The reason why I need it is I am currently trying to find language files for Austrian German and Brazilian Portuguese and I simply don't know what codes they are hiding behind. I thought the former might be available under at.js but there's no such file and the latter - under br.js but that file includes some other language.


Solution

  • TL;DR

    It's using ISO 639, specifically:

    • ISO 639-1 (two-letter codes) for languages covered by ISO 639-1, and
    • ISO 639-3 for languages not covered by ISO 639-1 but covered by ISO 639-3

    You can find all of the codes here. It lists both the ISO 639-1 code (where there is one) and ISO 639-3 code (as well as the ISO 639-2/T and ISO 639-2/B codes, which I believe are obsolete).


    Details:

    The tag says "Combines react components with FormatJS." A quick search for FormatJS turns up its website, which on its about page says:

    Industry Standards

    FormatJS builds on the ECMAScript Internationalization API (ECMA-402), uses locale data from the CLDR, and works with the industry standard ICU Message syntax used by professional translators.

    (my emphasis)

    Following the CLDR link takes you to the CLDR page on unicode.org, which describes the format and link to the download page. Kicking around the CLDR site, it mentions ISO 639-3 language codes. Kicking around their "current work" we can find a UTF-8 list of those codes here, which lists all three you mentioned: agq (Aghem), guz (listed twice; Ekegusii and Gusii), and kkj (Kako).

    But, in a comment, user3775501 pointed out that the only code he/she had checked (for Welsh) was cym, but that looking at node_modules/react-intl/locale-data, it was cy instead. It's clearly cym in ISO 639-3, but it's cy in ISO 639-1; so apparently, they're using ISO 639 as a whole, not just ISO 639-3. ISO 639 defines two-letter codes (ISO 639-1) and three-letter codes (ISO 639-3) (there was a proposal for four-letter codes that has been withdrawn, and separately an ISO 639-2 which apparently had two parts, T and B, which I believe is obsolete).
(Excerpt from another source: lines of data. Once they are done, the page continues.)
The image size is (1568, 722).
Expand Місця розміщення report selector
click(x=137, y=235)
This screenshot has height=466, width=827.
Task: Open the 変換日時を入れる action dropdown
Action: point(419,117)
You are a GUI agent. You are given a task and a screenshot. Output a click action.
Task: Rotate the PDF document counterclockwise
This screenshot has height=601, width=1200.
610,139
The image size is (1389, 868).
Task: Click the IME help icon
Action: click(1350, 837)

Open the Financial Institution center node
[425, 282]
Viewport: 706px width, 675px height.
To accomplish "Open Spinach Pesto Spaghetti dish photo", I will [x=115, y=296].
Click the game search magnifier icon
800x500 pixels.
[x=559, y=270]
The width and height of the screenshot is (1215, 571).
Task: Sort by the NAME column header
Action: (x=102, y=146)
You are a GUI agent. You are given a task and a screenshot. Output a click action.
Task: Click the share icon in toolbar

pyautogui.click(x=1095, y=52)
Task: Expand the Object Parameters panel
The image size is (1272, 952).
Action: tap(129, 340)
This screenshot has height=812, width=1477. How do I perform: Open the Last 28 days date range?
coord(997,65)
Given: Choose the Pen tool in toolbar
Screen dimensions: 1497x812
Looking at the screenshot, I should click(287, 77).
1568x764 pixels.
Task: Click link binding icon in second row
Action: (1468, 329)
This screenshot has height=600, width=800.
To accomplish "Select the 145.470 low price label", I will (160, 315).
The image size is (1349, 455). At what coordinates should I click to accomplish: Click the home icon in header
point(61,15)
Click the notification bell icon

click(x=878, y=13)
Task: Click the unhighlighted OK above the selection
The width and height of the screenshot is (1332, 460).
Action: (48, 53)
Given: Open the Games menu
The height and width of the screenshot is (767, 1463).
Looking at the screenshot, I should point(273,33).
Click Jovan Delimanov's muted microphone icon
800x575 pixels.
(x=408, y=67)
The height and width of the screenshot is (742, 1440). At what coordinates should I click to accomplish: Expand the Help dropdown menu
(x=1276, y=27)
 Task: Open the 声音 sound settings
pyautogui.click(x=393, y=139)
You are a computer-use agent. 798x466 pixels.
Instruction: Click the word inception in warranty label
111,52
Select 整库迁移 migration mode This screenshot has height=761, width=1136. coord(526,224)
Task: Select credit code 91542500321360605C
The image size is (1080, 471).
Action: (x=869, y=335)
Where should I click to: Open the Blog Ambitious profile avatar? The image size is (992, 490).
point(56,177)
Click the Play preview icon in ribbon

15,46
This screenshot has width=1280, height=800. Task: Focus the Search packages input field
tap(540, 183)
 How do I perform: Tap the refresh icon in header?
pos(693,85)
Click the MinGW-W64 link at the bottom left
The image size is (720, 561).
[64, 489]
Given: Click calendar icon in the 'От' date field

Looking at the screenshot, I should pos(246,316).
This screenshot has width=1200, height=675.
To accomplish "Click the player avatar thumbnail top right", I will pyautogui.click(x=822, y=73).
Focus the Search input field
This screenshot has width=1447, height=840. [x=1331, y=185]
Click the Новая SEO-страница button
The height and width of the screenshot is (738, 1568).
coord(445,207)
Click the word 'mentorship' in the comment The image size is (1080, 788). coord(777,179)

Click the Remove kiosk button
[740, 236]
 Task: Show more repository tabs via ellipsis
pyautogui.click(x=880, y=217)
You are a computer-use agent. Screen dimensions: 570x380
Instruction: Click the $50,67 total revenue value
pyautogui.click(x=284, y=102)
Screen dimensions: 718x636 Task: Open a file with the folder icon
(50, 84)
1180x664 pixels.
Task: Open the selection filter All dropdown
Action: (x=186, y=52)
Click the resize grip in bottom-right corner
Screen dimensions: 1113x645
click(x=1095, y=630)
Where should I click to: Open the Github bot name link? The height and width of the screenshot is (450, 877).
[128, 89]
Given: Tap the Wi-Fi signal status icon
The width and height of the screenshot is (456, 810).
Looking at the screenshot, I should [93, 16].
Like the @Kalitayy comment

This page by SIL International, the registration authority for ISO 639-3, lists both the two-letter (ISO 639-1) and three-letter (ISO 639-3) codes. On the first page of codes starting with c we find Welsh, which is cy in ISO 639-1, cym in ISO 639-2/T, wel in ISO 639-2/B, and cym in ISO 639-3. (The Welsh name for Welsh is Cymraeg, hence cy/cym).

    Looking at node_modules/react-intl/locale-data, we can see both two-letter and three-letter codes. For instance, here are the c's:

    ca
    ce
    cgg
    chr
    ckb
    cs
    cu
    cy
    

    Looking at SIL International's list for c, we find:

    • ca - ISO 639-1 code for Catalan, Valencian; its ISO 639-3 code is cat
    • ce - ISO 639-1 code for Czechen; its ISO 639-3 code is che
    • cgg - ISO 639-3 code for Chiga, which has no ISO 639-1 code
    • chr - ISO 639-3 code for Cherokee, which has no ISO 639-1 code
    • ckb - ISO 639-3 code for Central Kurdish, which has no ISO 639-1 code
    • cs - ISO 639-1 code for Czech; its ISO 639-3 code is ces
    • cu - ISO 639-1 code for Church Slavic, Church Slavonic, Old Bulgarian, Old Church Slavonic, Old Slavonic; its ISO 639-3 code is chu
    • cy - ISO 639-1 code for Welsh; its ISO 639-3 code is cym

    So it would appear that they're using ISO 639-1 codes where they exist, and ISO 639-3 codes if there is no ISO 639-1 code.

    Searching for "austri" in the SIL list just finds Austrian Sign Language. Searching for "german" yields a number of German dialects, but nothing identified as Austrian. Wikipedia tells me most Austrians speak Bavarian, which is bar. Searching for "braz" doesn't turn up a Brazilian Portuguese; searching for "portu" turns up several Portuguese dialetcs, you'll have to figure out which of those is relevant for your target population.